■ Exercise passage
****************

The AI too dangerous to release

The video critiques Anthropic’s portrayal of their AI model Claude Mythos as a potentially conscious entity, highlighting that its impressive outputs and self-referential statements are merely reflections of its training data rather than signs of sentience. It argues that Anthropic’s “too dangerous to release” stance is a marketing tactic to maintain exclusivity, emphasizing that despite advanced capabilities, the AI remains a sophisticated language tool without true consciousness.

The video discusses Anthropic’s recently released 243-page PDF about their new AI model, Claude Mythos, which they claim is the most powerful AI ever built. The model reportedly scores 100% on cybersecurity benchmarks and has uncovered long-hidden zero-day vulnerabilities. However, Anthropic has restricted access to this model, providing it only to major companies like Amazon, Apple, and Microsoft, while releasing limited information to the public. The video suggests that this “too dangerous to release” stance is a marketing strategy to keep the model exclusive to enterprise clients, a tactic previously used by OpenAI.

****************

Extracted data entries
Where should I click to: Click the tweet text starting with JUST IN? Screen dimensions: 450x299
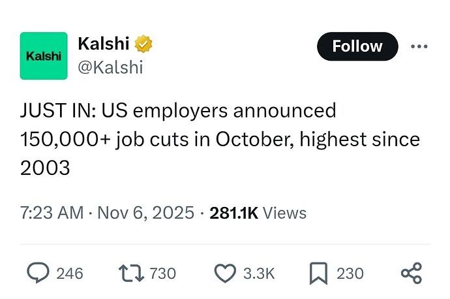click(179, 110)
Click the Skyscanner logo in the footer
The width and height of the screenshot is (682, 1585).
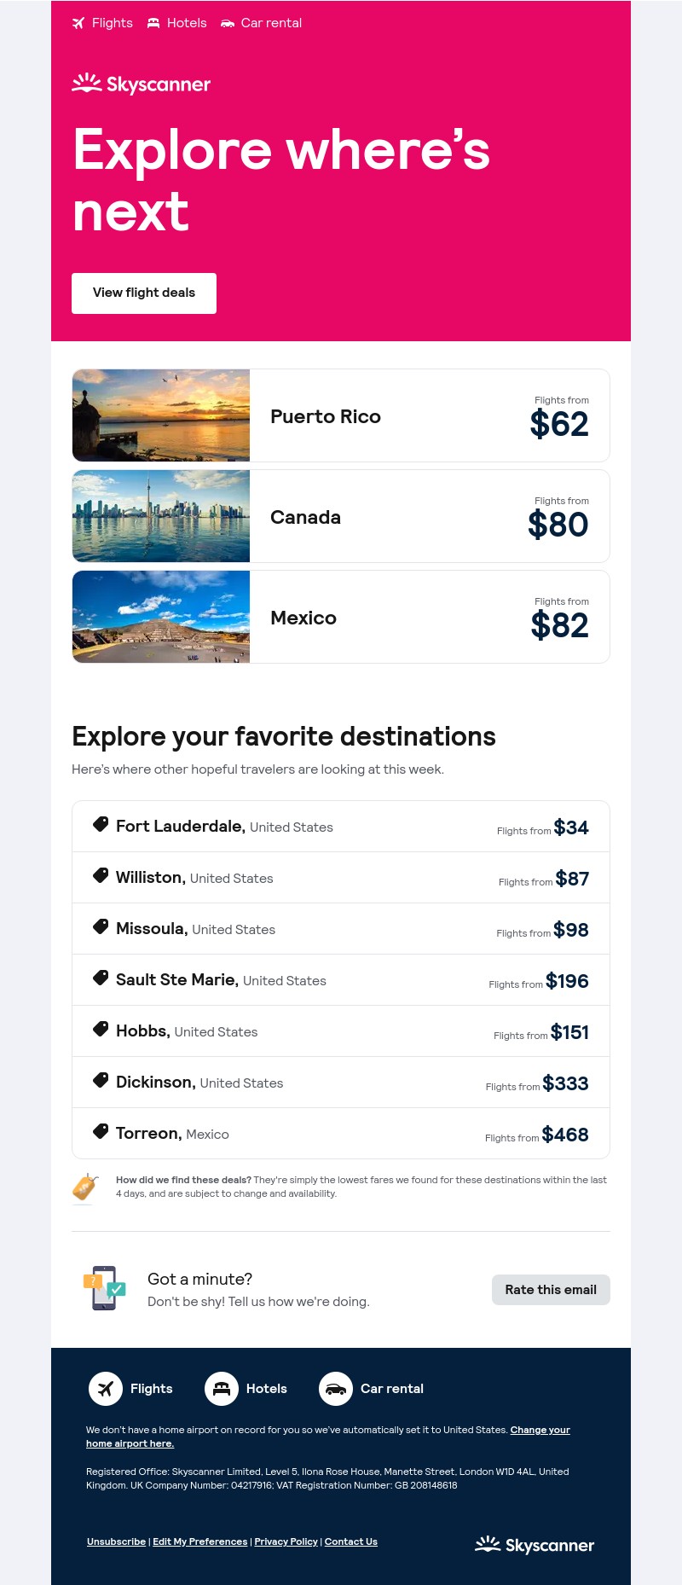[x=535, y=1544]
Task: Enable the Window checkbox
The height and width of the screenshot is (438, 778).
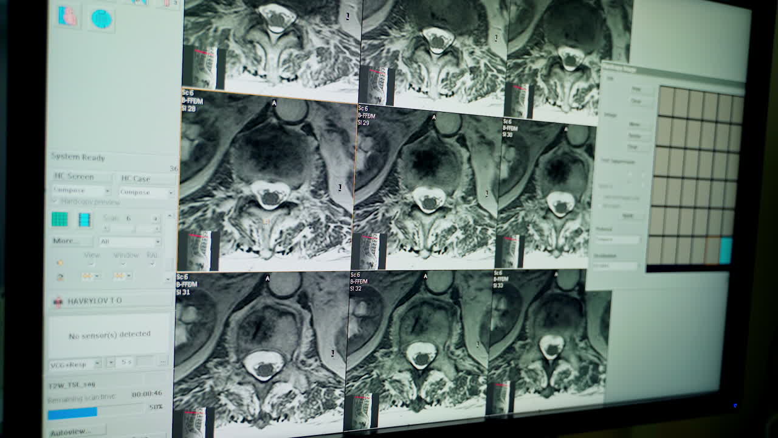Action: tap(123, 263)
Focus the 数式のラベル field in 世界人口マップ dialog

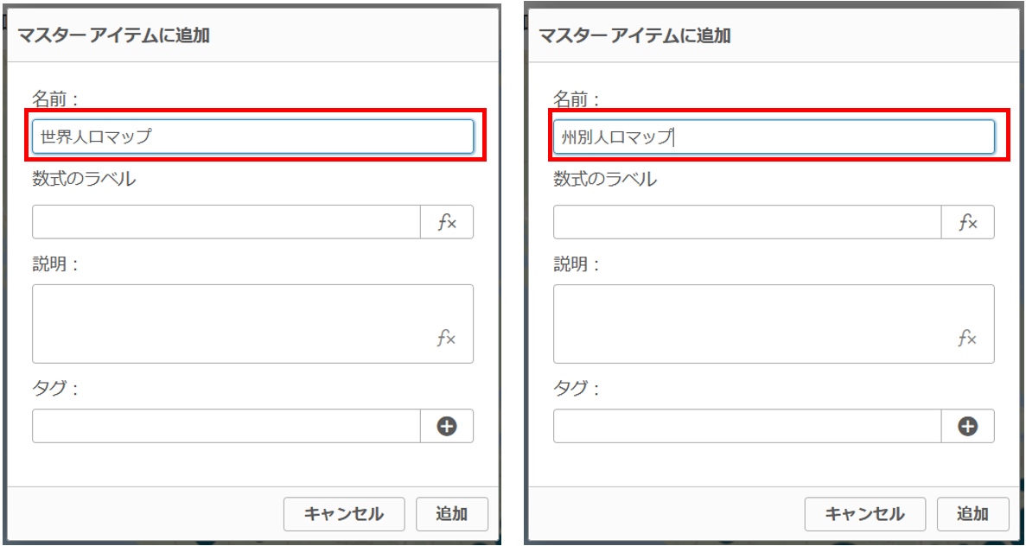(226, 223)
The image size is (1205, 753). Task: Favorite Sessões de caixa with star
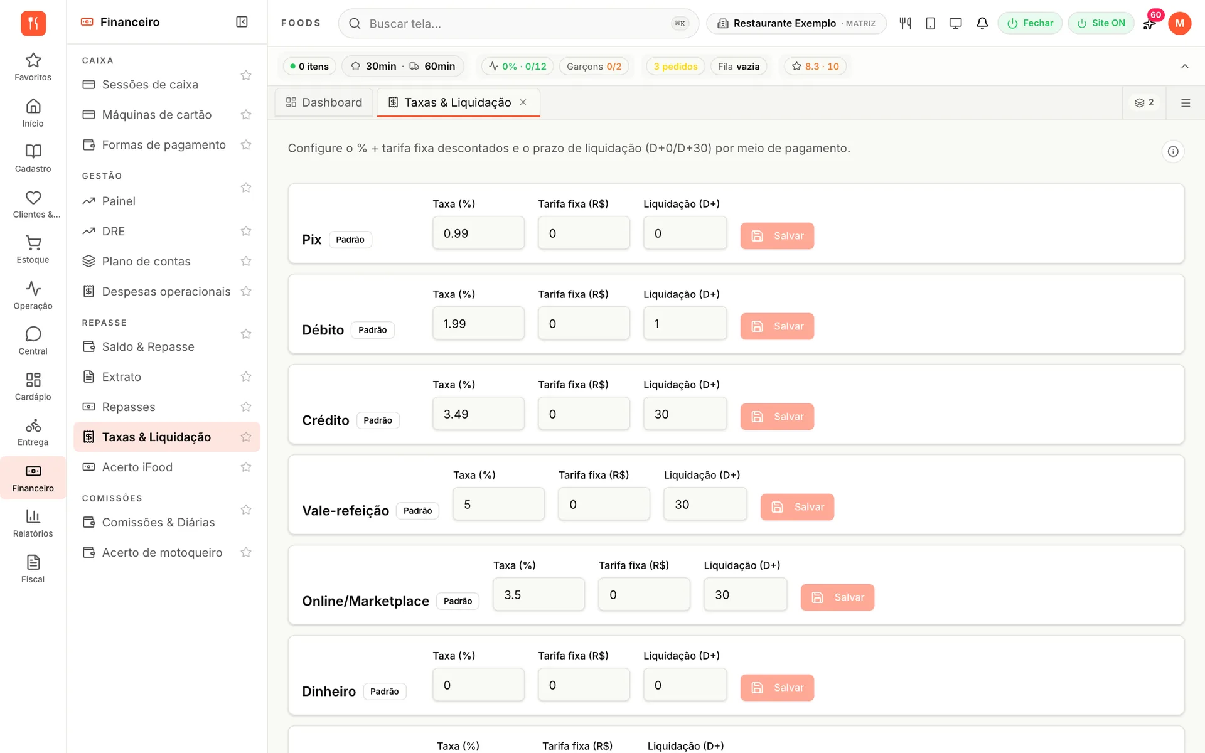[246, 75]
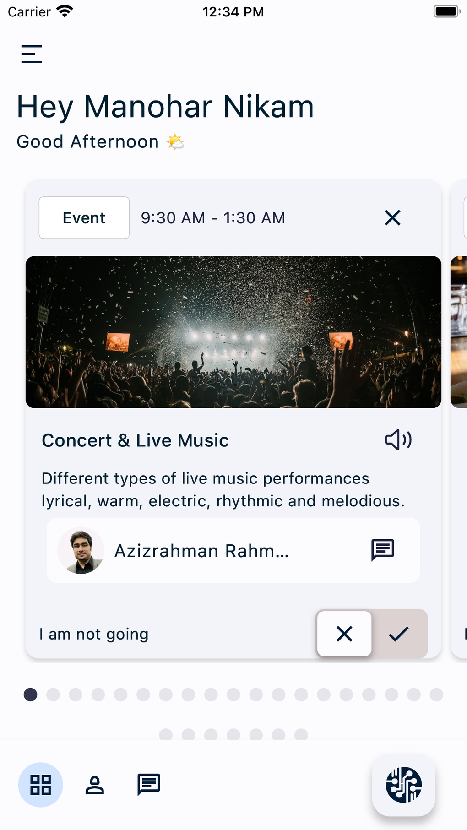Switch to the dashboard grid tab
Viewport: 467px width, 830px height.
(40, 785)
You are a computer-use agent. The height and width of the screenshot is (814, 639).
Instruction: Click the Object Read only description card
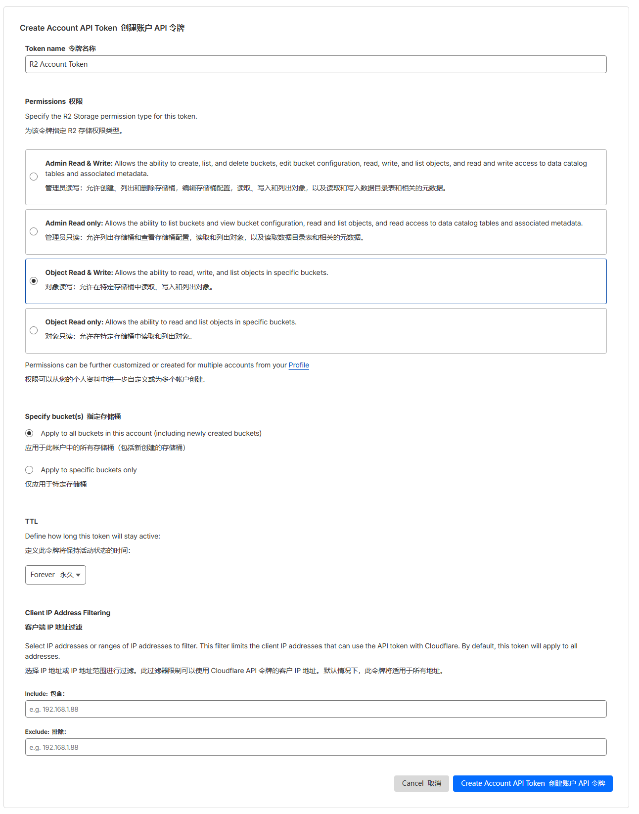point(316,331)
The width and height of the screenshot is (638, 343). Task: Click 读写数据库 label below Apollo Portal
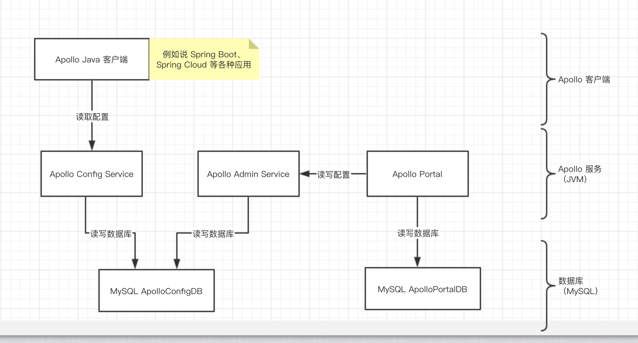[x=418, y=233]
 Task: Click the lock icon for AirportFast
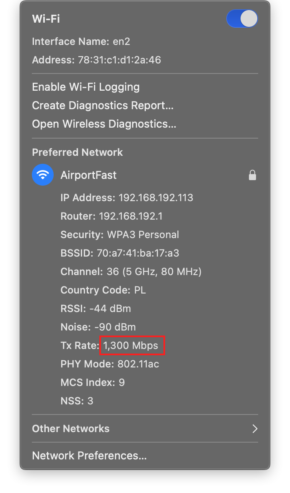(252, 175)
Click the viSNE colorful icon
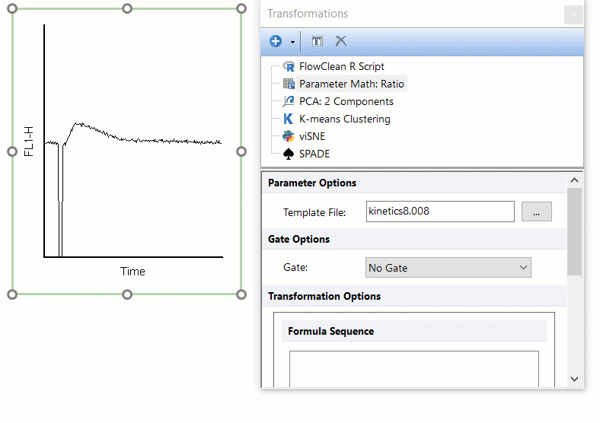 289,136
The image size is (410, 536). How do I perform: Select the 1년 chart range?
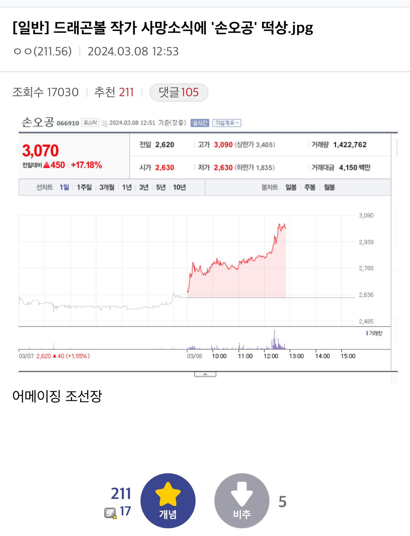pyautogui.click(x=127, y=187)
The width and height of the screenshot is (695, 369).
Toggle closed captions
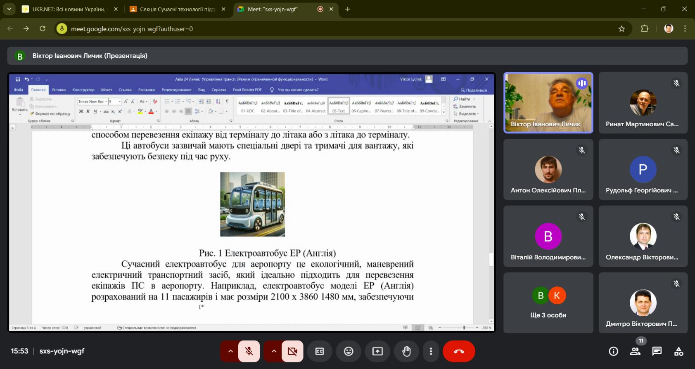(320, 351)
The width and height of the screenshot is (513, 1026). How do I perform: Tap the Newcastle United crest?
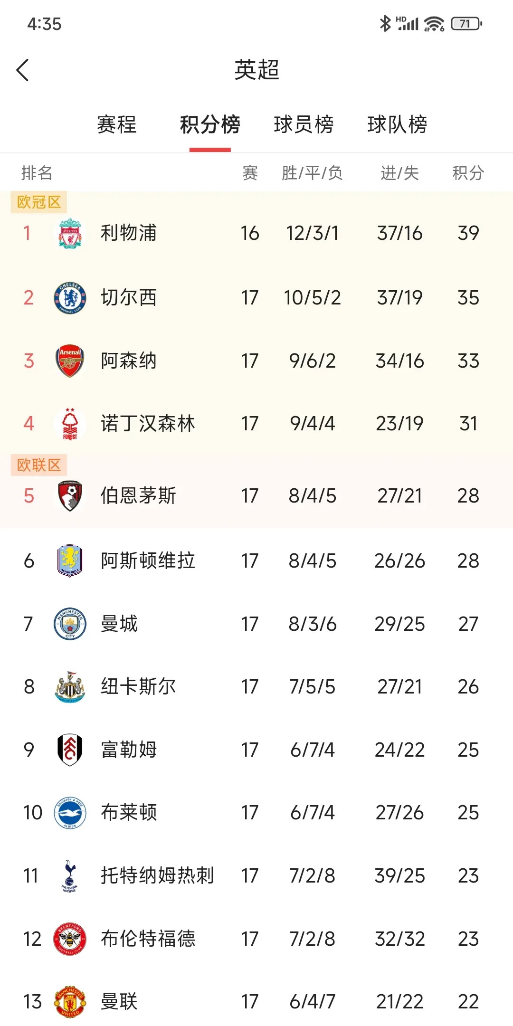click(70, 687)
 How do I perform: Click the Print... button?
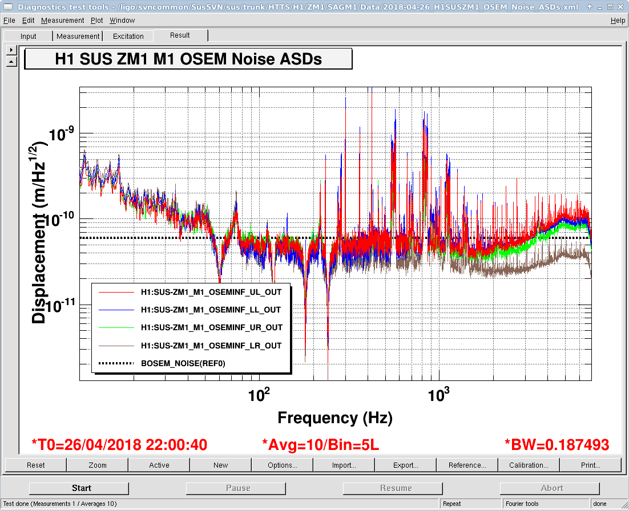point(591,465)
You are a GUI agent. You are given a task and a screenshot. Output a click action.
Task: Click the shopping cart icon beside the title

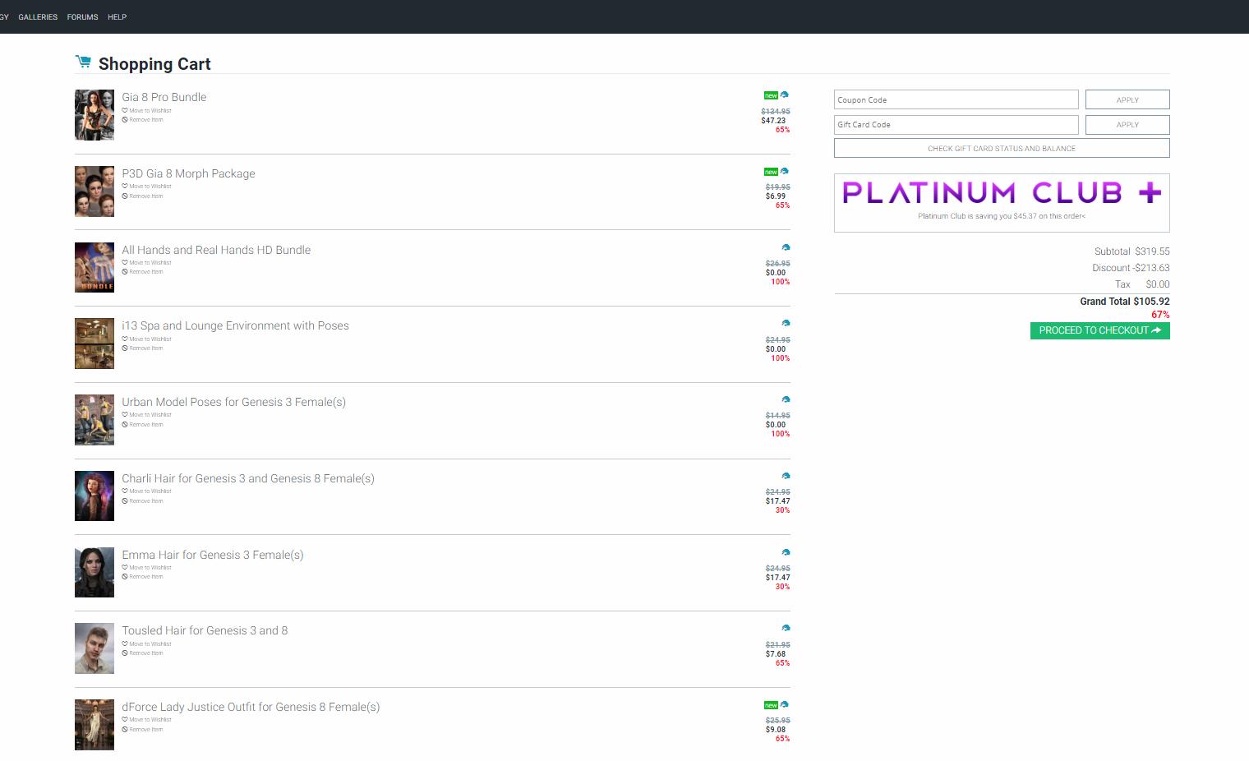(82, 62)
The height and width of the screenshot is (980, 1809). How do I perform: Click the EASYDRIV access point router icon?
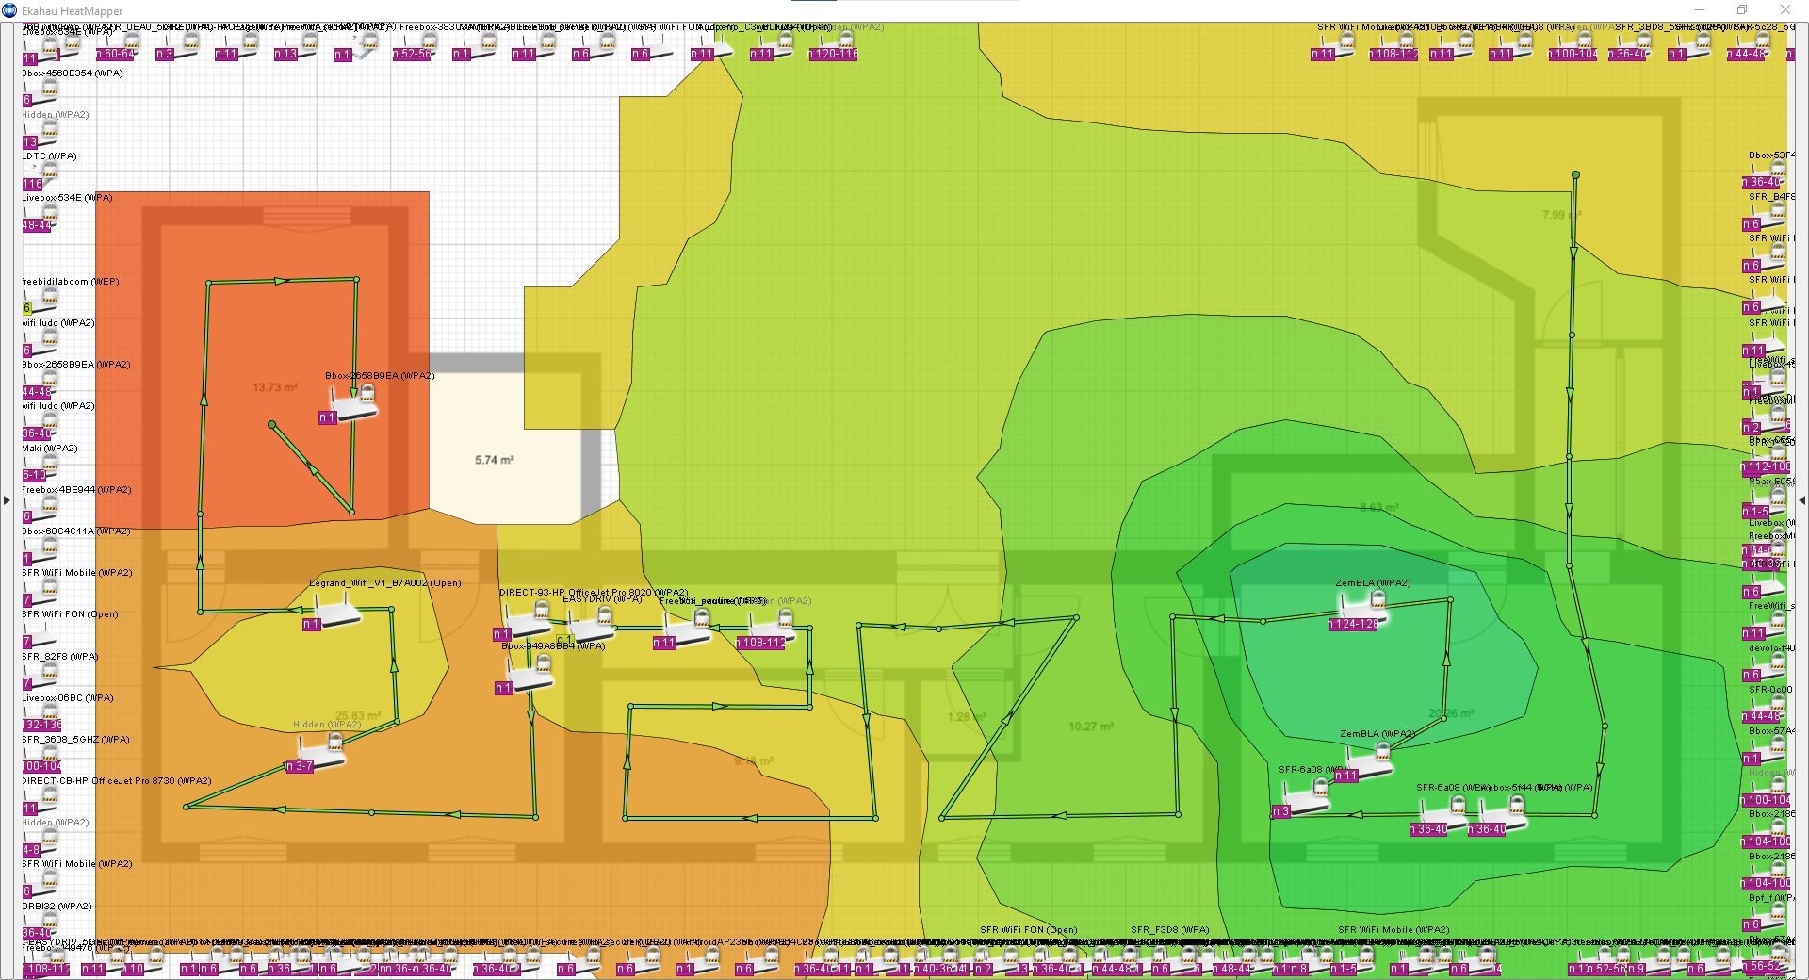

****************

■ Work order A
According to the Claude Mythos passage, how many pages long is the PDF that Anthropic released about the model?
■ Work order B
Write out everything in the Claude Mythos passage from "The AI too dangerous" down to "without true consciousness.".

■ Exercise solution A
243 pages.

■ Exercise solution B
The AI too dangerous to release

The video critiques Anthropic’s portrayal of their AI model Claude Mythos as a potentially conscious entity, highlighting that its impressive outputs and self-referential statements are merely reflections of its training data rather than signs of sentience. It argues that Anthropic’s “too dangerous to release” stance is a marketing tactic to maintain exclusivity, emphasizing that despite advanced capabilities, the AI remains a sophisticated language tool without true consciousness.